Concentrated solar energy company Heliogen said that Woodside Energy (USA) gave it a Limited Notice to Proceed (LNTP) to begin procuring equipment for a 5 MW commercial-scale demonstration facility in California.
The proposed facility will use Heliogen’s artificial intelligence-enabled concentrated solar technology.
The LNTP follows a joint six-month feasibility study by Woodside and Heliogen and a front-end engineering and design contract that started earlier in 2021. The companies expect Full Notice to Proceed and construction to begin in 2022.
Heliogen said its baseline system will provide industrial-grade heat that will be capable of replacing fossil fuels in processes including the production of cement, steel, and petrochemicals. Its technology is also expected to enable power generation through the addition of a supercritical CO2 turbine and green hydrogen fuel production in combination with an electrolyzer.
The two companies also announced their intent to jointly market Heliogen’s technology in the U.S. and Australia. Under the proposed joint marketing arrangement, the companies will consider establishing a roadmap to work on additional potential renewable energy projects. Terms under discussion include a framework to design, optimize, and sell modular industrial-scale integrated renewable energy and hydrogen technology in the U.S., and marketing rights for Woodside in Australia.
In June, Heliogen said it raised $108 million in two funding rounds to back the deployment of its Sunlight Refinery. The company closed $83 million in funding, a round that was in addition to $25 million raised in the previous round. Among the new investors are steel and mining company ArcelorMittal, utility holding company Edison International, Prime Movers Lab, Ocgrow Ventures, A.T. Gekko, private investment partnership of industry-leading families 8090 Partners, Gordon Crawford, and technology, consumer, and media-focused investor Rashaun Williams.

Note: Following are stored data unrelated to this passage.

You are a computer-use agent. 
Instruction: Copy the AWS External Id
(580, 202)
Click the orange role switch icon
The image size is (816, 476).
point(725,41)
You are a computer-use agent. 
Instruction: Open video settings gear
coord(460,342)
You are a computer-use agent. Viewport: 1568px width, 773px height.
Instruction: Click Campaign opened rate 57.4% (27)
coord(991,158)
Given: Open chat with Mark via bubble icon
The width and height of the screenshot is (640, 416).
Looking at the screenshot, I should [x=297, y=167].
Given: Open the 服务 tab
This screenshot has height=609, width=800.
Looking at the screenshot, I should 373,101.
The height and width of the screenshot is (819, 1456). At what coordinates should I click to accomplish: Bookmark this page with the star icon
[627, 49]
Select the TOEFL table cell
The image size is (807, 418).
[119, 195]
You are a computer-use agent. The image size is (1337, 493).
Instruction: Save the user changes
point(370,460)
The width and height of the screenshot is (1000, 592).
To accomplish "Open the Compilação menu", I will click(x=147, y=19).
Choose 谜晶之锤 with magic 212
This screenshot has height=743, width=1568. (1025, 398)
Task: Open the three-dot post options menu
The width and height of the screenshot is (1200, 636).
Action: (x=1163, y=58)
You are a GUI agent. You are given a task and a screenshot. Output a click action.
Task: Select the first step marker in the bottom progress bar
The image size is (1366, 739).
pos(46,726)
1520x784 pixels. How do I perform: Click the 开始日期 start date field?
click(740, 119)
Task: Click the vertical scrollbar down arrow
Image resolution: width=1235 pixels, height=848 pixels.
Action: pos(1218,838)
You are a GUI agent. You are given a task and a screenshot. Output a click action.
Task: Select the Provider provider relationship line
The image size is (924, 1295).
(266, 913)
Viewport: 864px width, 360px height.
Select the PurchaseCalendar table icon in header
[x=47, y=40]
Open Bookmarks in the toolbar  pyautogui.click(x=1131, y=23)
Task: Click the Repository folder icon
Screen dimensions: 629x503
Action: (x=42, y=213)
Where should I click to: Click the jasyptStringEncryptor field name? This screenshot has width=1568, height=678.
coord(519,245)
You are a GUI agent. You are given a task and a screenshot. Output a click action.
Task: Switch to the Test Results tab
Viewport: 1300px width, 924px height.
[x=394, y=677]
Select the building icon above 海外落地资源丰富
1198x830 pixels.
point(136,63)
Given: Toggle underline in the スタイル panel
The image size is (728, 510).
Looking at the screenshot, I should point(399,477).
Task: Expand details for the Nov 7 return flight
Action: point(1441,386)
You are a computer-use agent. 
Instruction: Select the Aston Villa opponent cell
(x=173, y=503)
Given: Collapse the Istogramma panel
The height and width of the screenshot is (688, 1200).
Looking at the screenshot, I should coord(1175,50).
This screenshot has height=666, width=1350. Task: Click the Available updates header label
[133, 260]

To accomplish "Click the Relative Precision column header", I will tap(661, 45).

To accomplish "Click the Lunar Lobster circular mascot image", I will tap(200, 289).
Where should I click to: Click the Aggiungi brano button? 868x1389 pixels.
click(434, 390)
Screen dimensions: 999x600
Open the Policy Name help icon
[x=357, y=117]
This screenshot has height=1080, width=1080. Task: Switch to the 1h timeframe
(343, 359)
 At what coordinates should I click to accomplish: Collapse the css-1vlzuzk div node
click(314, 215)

Heliogen CEO and founder, Bill Gross, said that although costs of large-scale solar are falling, conventional solar technologies are “not yet cost-competitive with fossil fuels in most energy markets.” He said the company’s technology aims to close the gap through the use of AI, software, and thermal storage.
Heliogen was created at Idealab, the leading technology incubator founded by Bill Gross in 1996. Woodside is a unit of Australian energy producer Woodside Petroleum Ltd.